<<<<

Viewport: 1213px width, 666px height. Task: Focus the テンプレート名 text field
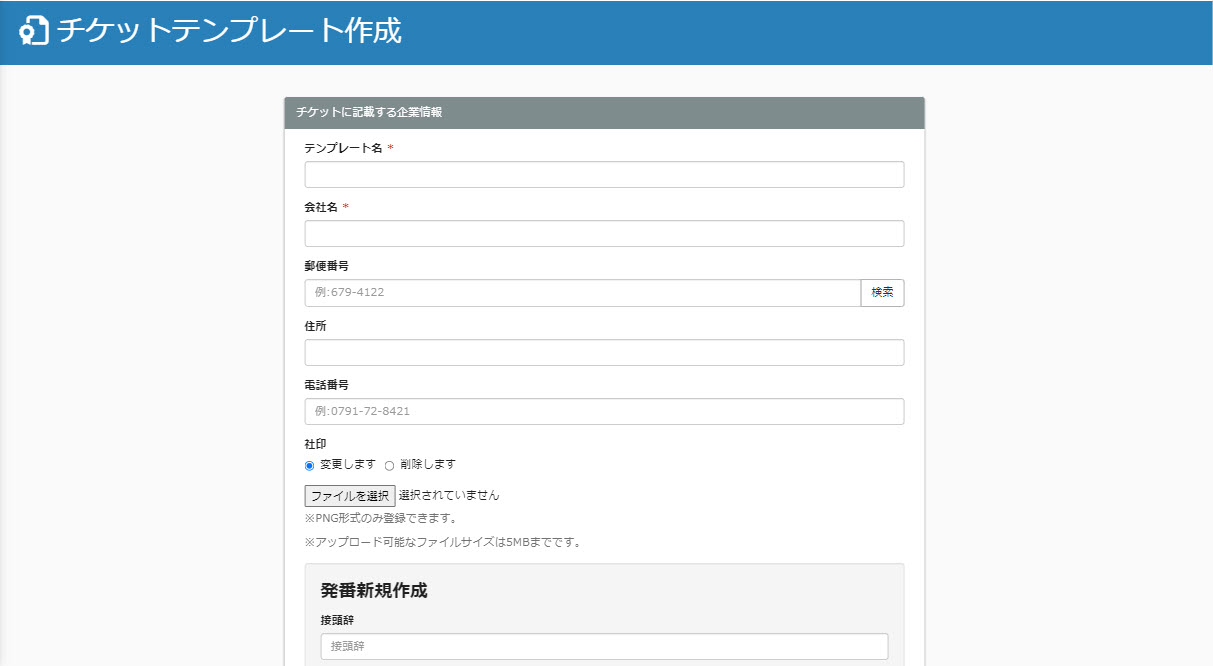604,175
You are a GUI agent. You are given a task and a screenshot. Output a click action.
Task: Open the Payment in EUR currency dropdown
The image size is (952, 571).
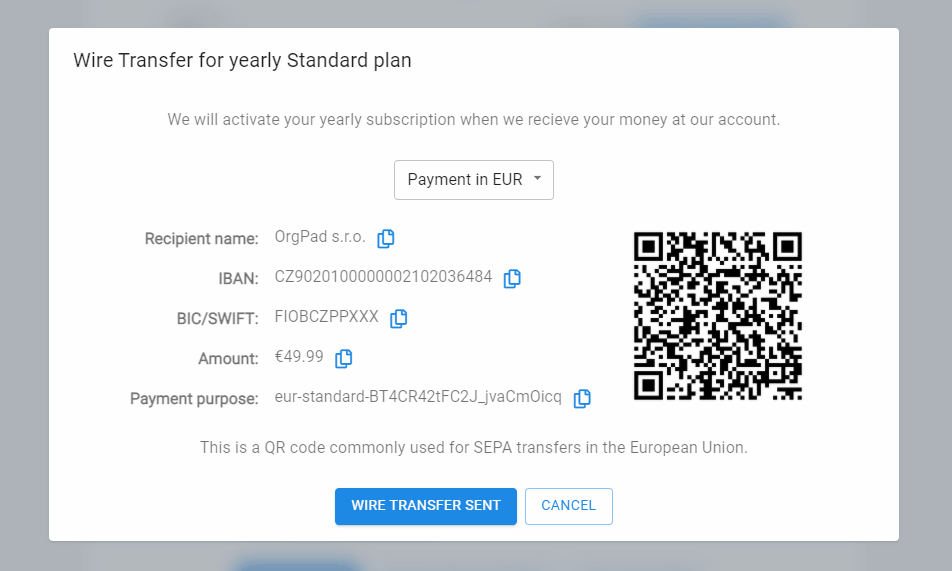[x=474, y=180]
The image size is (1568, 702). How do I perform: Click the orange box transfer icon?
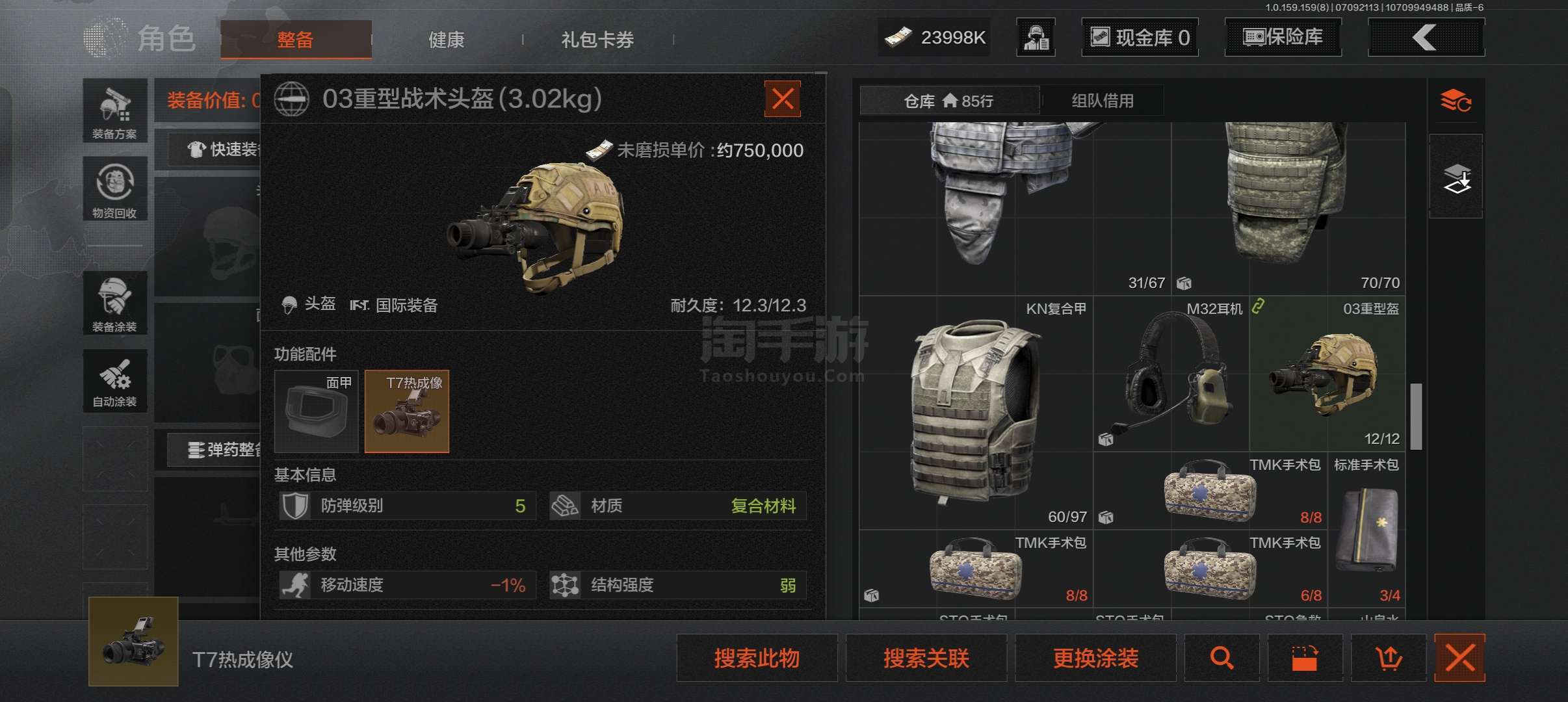point(1305,658)
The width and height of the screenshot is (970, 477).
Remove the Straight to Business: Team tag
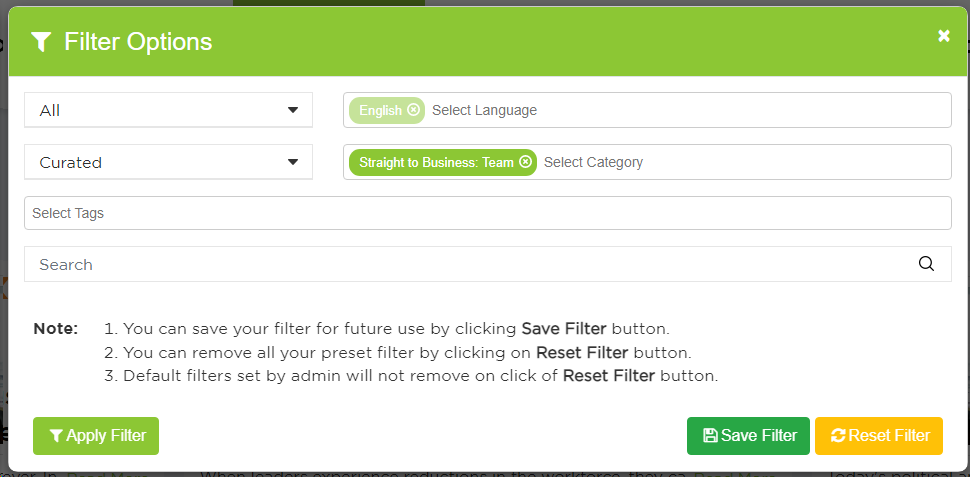pos(526,162)
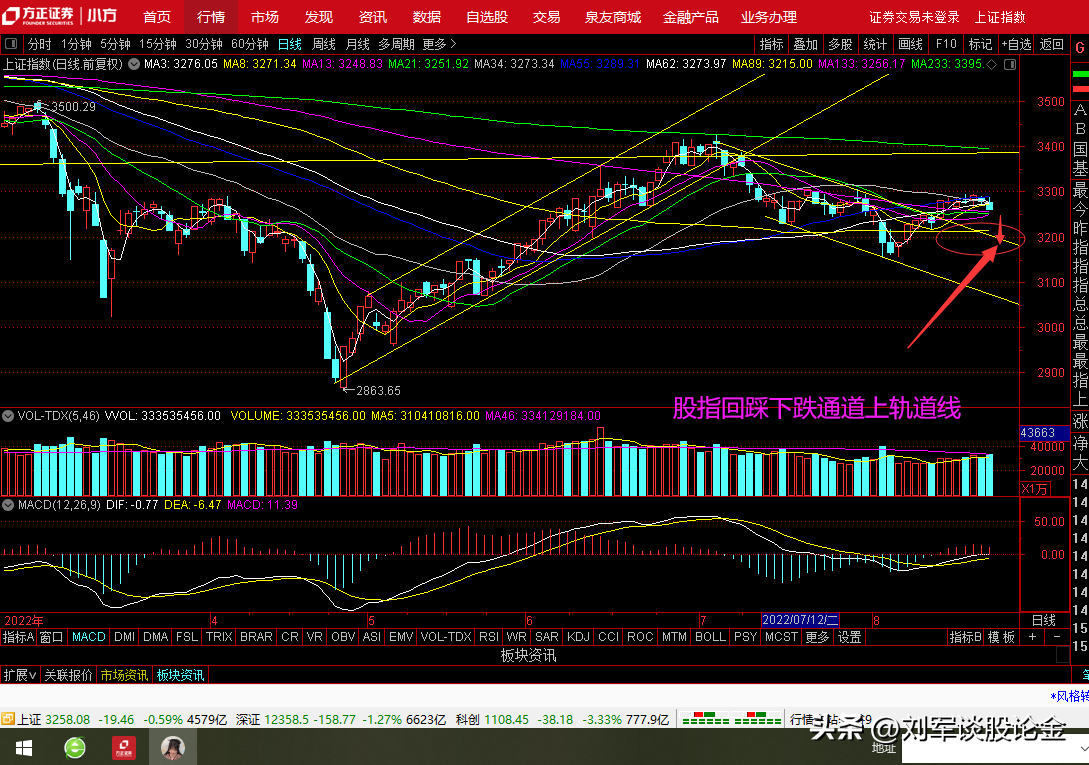The width and height of the screenshot is (1089, 765).
Task: Expand the 扩展 panel at bottom left
Action: 19,675
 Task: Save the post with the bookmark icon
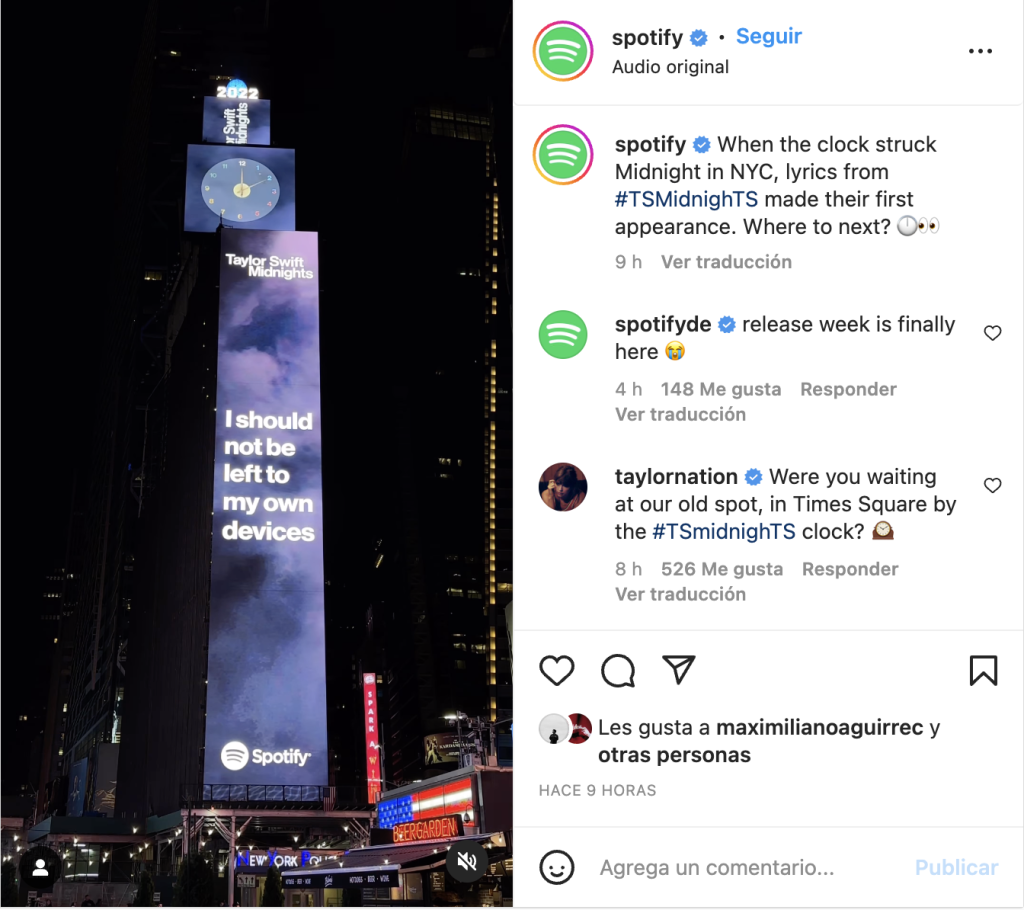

>>>>

§ **WHAT IS BEING ASKED**: Wherever a picture appears in the data, please drop it and retype the rest exactly.

§ **EXERCISE RESULT**:
Viewport: 1213px width, 666px height. Task: Focus the テンプレート名 text field
604,175
You are a GUI agent. You are given a task and a screenshot. Output a click action.
Task: Open the Payment in EUR currency dropdown
The image size is (952, 571).
[x=474, y=180]
The image size is (1568, 702). How do I perform: Click the orange box transfer icon?
point(1305,658)
The width and height of the screenshot is (970, 477).
Remove the Straight to Business: Team tag
pos(526,162)
The width and height of the screenshot is (1089, 765).
Task: Expand the 扩展 panel at bottom left
Action: 19,675
 Task: Save the post with the bookmark icon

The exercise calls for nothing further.